Computations for checking performance of different compilers.
This code Contains 3 different computational kernels for performance assesment of processors using code compiled with Intel and AMD compilers.
Kernal 1. A straightforward implementation of the pivotless LU decomposition with simple data structures and memory access pattern, and without any hand-tuning. Although this kernel can be optimized to the point at which it is compute bound, we test the un-optimized version of the kernel in order to determine how each compiler handles ‘naive’ source code with complex vectorization and threading patterns hidden within.
Kernal 2. A highly abstracted object-oriented implementation of a Jacobi solver for the Poisson problem on a square domain. This kernel tests how well the compilers can perform complex, cross-procedural code analysis to detect common parallel patterns (in this case, a 5-point stencil). This is a bandwidth-bound kernel, meaning that its performance is limited by the RAM bandwidth rather than by the floating-point arithmetic capabilities of the cores.
Kernel 3. A heavily-tuned implementation of structure function computation. We fully optimize this kernel to the point where it is compute-bound, i.e., limited by the arithmetic performance capabilities of the CPU. The purpose of this test is to see how efficient the resulting binary is when the source code is acutely aware of the underlying architecture.
clone the repository
For on-prem HPC just execute the build.bash script from a build directory, one level up the cloned directory.

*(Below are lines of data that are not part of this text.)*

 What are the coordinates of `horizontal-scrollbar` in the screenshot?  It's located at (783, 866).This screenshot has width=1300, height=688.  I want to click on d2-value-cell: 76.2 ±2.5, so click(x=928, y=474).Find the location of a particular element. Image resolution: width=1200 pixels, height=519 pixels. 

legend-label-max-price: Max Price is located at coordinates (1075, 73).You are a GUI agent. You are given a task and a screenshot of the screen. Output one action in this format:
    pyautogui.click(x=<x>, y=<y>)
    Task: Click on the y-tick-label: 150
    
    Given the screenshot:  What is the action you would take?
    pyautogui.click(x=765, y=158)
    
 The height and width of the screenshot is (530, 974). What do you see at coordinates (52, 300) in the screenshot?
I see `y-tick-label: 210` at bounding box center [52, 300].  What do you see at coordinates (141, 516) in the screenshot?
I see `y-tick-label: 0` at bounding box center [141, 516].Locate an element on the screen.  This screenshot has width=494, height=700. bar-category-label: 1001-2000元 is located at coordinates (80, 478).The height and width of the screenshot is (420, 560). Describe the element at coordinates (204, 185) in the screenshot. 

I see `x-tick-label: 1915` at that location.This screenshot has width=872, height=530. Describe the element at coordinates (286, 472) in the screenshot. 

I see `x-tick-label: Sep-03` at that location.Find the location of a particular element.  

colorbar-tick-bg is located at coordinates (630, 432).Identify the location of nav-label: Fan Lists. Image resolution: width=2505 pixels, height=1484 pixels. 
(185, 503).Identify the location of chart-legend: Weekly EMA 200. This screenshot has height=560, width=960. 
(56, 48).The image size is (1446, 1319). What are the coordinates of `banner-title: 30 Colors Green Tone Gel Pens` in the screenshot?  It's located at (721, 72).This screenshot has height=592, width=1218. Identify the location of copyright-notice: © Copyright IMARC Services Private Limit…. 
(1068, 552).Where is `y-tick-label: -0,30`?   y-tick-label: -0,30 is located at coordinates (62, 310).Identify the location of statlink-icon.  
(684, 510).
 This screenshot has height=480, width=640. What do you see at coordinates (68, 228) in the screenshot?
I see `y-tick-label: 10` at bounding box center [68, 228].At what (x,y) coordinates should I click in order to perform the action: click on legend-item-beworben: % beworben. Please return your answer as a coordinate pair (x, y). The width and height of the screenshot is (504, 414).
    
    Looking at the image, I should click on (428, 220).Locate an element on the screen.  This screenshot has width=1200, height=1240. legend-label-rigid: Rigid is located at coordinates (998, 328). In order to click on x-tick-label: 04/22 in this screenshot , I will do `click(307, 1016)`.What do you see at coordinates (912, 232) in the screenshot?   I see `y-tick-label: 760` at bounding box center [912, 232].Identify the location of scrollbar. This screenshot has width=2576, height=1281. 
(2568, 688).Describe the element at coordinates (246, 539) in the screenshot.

you can pass 3 types of params to the build.bash script;
-u <amd/intel>
-> the choice of the c/c++ compiler vendors.
-a <llvm>
-> must be used wuth intel option to choose the Intel LLVM compiler.
-f <yes>
-> to run the application JacobiSolve.
For Windows, use cmake-gui to configure and build a VS solution and then run is as usual. Make sure you have the intel-MPI installed on your system. Try between MSVC &
intel compilers on Windows.